§ WHAT YOU SHOULD DO: Return the entries below word for word; no images should appear in the copy.

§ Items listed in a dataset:
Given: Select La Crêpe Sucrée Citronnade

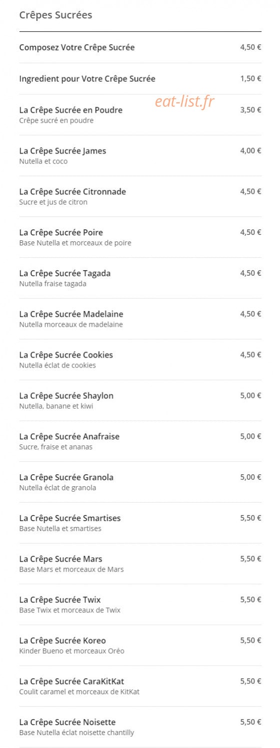Looking at the screenshot, I should click(x=140, y=196).
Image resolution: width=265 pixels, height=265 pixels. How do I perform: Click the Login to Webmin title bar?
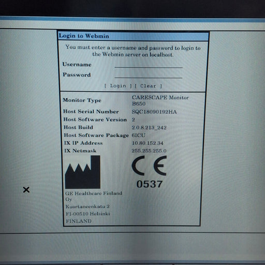coord(133,36)
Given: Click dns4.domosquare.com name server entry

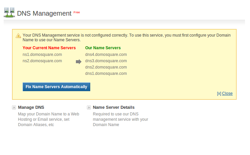Looking at the screenshot, I should tap(106, 55).
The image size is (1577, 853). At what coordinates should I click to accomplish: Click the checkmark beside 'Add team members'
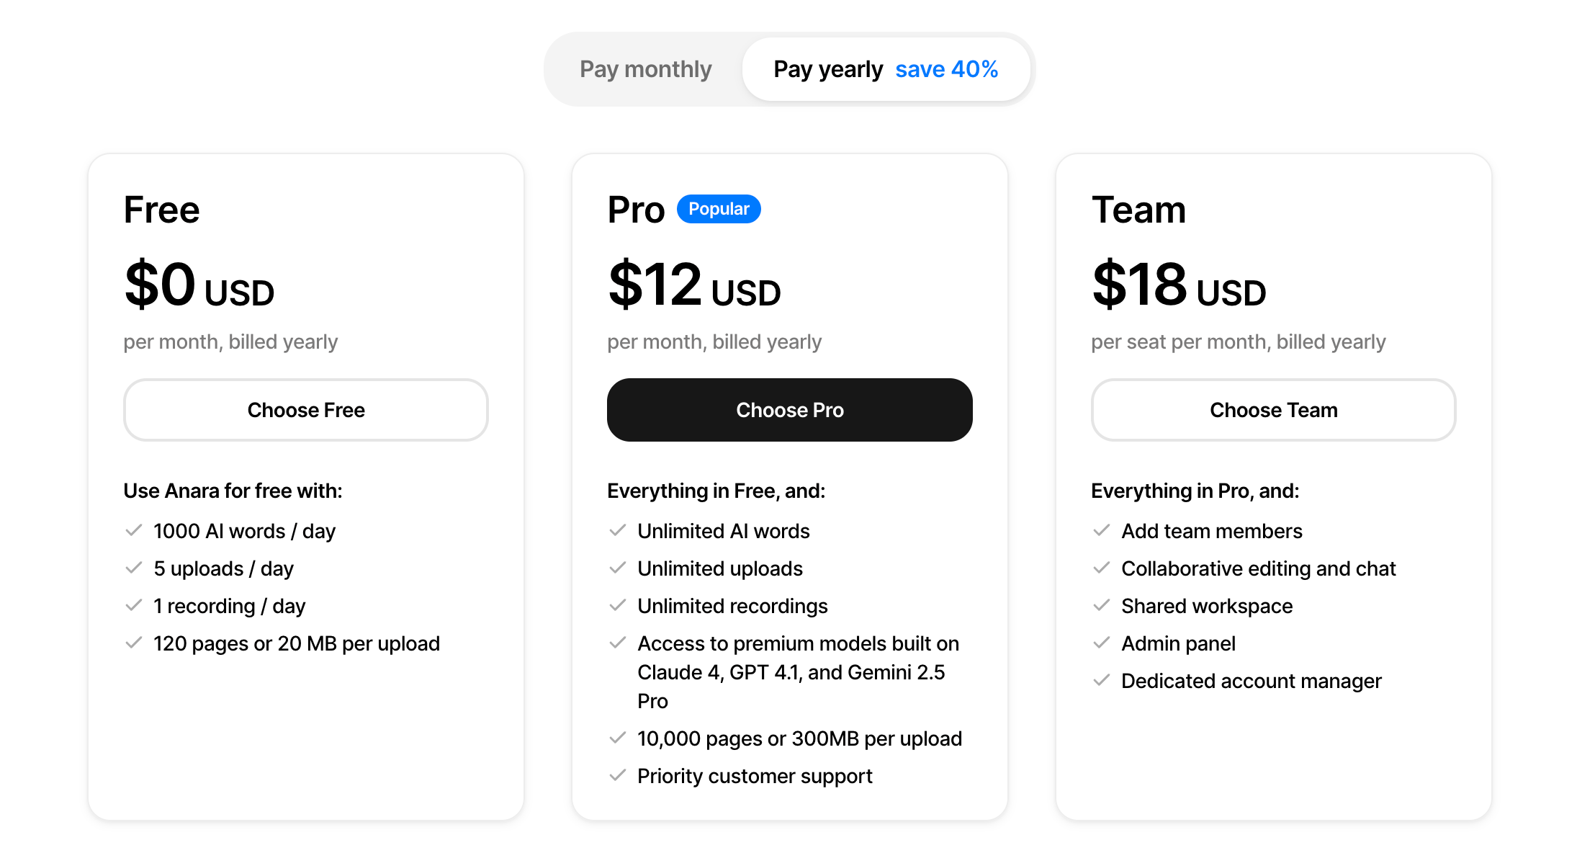(1102, 530)
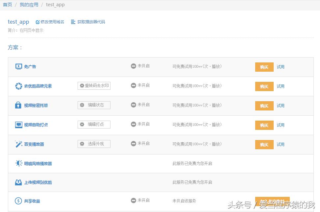Open 我的应用 from the breadcrumb
Screen dimensions: 320x212
point(29,5)
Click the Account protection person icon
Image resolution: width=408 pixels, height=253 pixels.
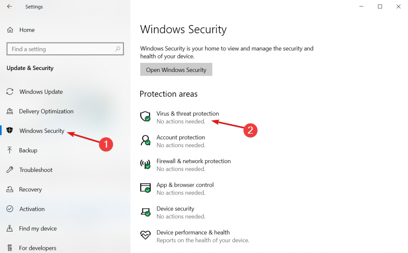point(145,140)
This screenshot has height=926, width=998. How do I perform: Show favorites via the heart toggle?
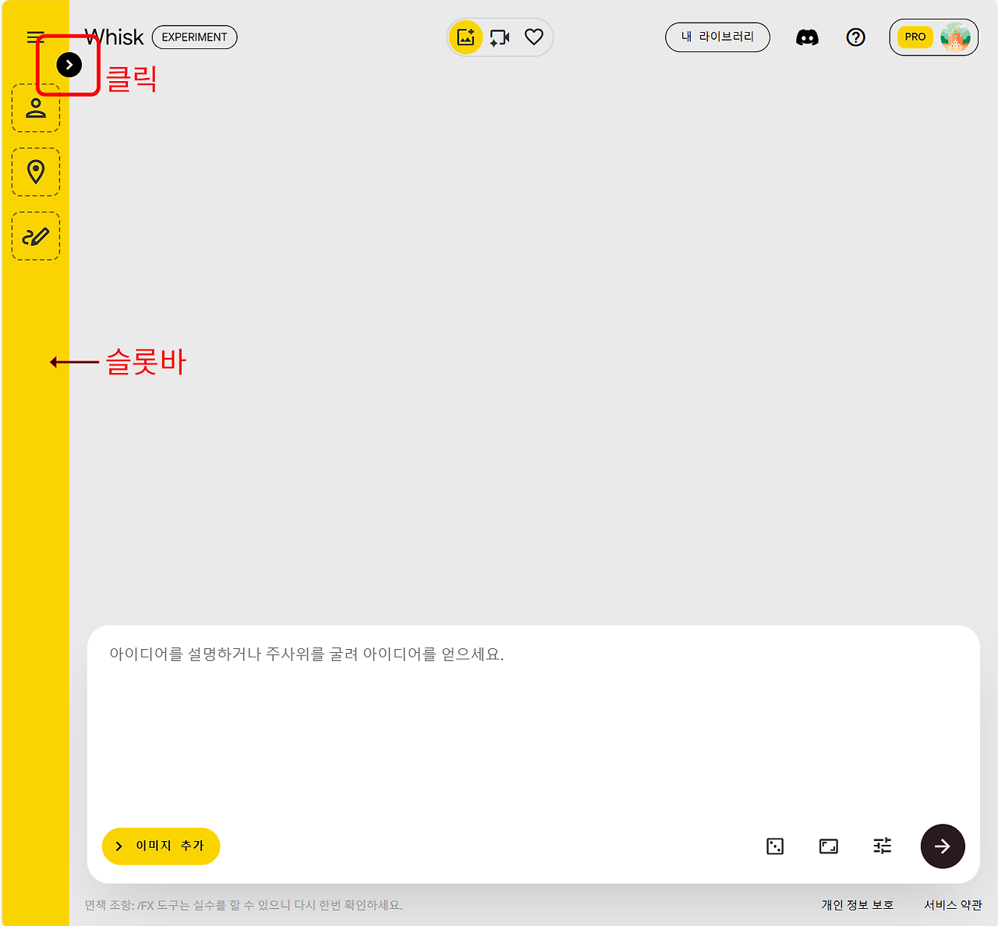[533, 36]
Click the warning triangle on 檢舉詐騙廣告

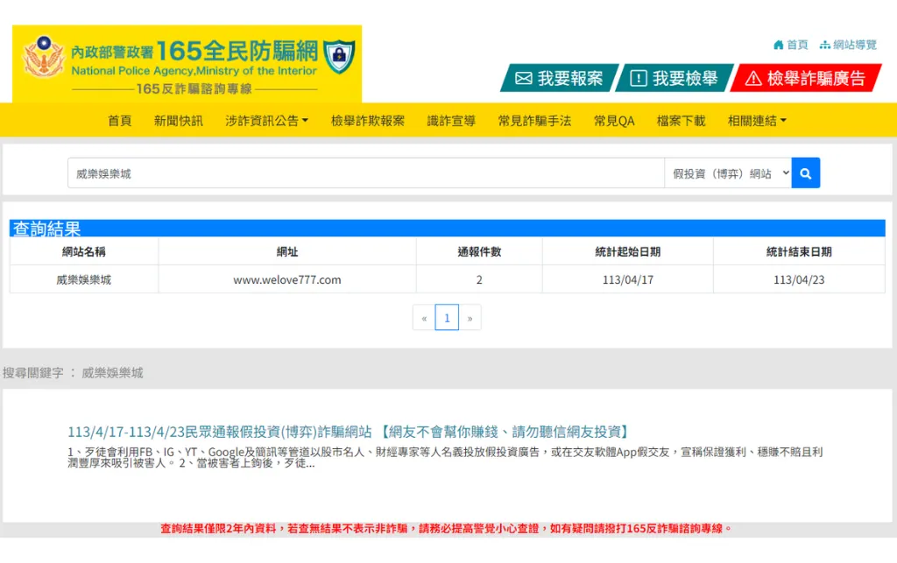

§ ANSWER TO THIS PROBLEM:
Given: Select La Crêpe Sucrée Citronnade

Looking at the screenshot, I should click(x=140, y=196).
Image resolution: width=265 pixels, height=265 pixels. How do I perform: Click the Login to Webmin title bar?
coord(133,36)
Given: Click dns4.domosquare.com name server entry

Looking at the screenshot, I should tap(106, 55).
The image size is (1577, 853). At what coordinates should I click to accomplish: Click the checkmark beside 'Add team members'
(1102, 530)
Open 我的应用 from the breadcrumb
Screen dimensions: 320x212
point(29,5)
Click the Account protection person icon
Image resolution: width=408 pixels, height=253 pixels.
point(145,140)
This screenshot has height=926, width=998. How do I perform: Show favorites via the heart toggle?
[533, 36]
Click the warning triangle on 檢舉詐騙廣告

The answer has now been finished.